Она опять повернула к дому. Дом был бревенчатый, белый, он утопал в розовых кустах. На ступеньке крыльца лежал кот и внимательно за ней наблюдал. Она подошла к дому. Одно окно было открыто. В тот момент, когда она нагнулась, чтобы погладить кота, из дома донеслись какие‑то звуки. Это, наверное, ее музыка, подумала Линда.
Потом резко выпрямилась и затаила дыхание.
Это была не музыка. Это был женский плач.
9
В доме залаяла собака. Линда испугалась, что ее застанут за подслушиванием, и поспешила позвонить в дверь. Дверь открыли не сразу. Генриетта удерживала за ошейник захлебывающегося лаем пса.

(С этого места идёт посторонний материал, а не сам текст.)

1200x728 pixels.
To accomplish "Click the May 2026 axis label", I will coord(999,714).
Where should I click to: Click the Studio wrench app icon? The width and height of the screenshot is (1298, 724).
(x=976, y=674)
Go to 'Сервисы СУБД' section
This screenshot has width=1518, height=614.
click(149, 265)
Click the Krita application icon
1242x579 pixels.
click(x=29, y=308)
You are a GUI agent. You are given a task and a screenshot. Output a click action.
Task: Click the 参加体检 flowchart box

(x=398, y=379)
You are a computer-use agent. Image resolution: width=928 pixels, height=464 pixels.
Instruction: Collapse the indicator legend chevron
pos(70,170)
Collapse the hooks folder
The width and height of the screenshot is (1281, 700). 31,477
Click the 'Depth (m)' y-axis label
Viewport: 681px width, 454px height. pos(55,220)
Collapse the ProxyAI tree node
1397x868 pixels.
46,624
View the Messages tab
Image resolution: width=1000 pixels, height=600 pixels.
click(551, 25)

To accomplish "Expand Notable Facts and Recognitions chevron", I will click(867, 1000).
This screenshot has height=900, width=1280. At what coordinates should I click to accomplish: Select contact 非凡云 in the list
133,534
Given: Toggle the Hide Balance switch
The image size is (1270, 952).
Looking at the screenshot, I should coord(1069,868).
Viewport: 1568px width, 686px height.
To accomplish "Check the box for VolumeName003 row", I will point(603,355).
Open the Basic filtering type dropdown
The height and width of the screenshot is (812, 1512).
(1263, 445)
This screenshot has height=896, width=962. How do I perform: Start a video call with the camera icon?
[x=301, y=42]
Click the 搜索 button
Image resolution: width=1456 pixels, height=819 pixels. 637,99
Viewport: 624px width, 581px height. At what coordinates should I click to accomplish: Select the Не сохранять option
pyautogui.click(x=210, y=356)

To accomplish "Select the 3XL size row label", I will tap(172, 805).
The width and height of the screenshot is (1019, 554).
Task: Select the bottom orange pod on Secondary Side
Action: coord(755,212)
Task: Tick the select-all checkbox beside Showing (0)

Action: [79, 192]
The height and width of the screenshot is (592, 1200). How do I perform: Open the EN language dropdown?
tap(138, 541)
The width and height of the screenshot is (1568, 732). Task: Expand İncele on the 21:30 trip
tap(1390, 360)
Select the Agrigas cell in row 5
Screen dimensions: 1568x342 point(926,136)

– Он не кусается, – сказала она. – Заходи.
Линда побаивалась незнакомых собак. Она нерешительно вошла в прихожую. Как только она переступила порог, пес тут же успокоился, словно она перешла какую‑то невидимую границу, за которой можно было уже не лаять. Генриетта отпустила пса. Линда смотрела на нее – она показалась ей еще меньше и худее, чем раньше. Что говорила Анна? Что Генриетте нет еще и пятидесяти? Ее тело казалось старше этого возраста, но лицо было молодым. Пес по имени Пафос понюхал ее ноги, отошел к своей корзине и вытянулся на полу.
Линда пыталась увидеть в лице Генриетты следы слез, но ничего не заметила. Поглядела в глубь дома – никого, кроме хозяйки, не было. Генриетта перехватила ее взгляд.
– Ты ищешь Анну?
– Нет.
Генриетта засмеялась:
– Слава богу. Сначала ты звонишь, потом приезжаешь. Что случилось? Не нашлась еще Анна?
Линду застало врасплох ее прямодушие, хотя оно и облегчало ее задачу.
– Пока нет.
Генриетта пожала плечами и проводила ее в огромную комнату, появившуюся в результате сноса нескольких перегородок. Это была и гостиная, и кабинет одновременно.
– Она наверняка в Лунде. Анна взяла за привычку прятаться там время от времени. Все эти теоретические науки у медиков ужасно сложные. Анна не теоретик. В кого она такая, понятия не имею. Ни на меня, ни, тем более, на отца не похожа. Наверное, только сама на себя.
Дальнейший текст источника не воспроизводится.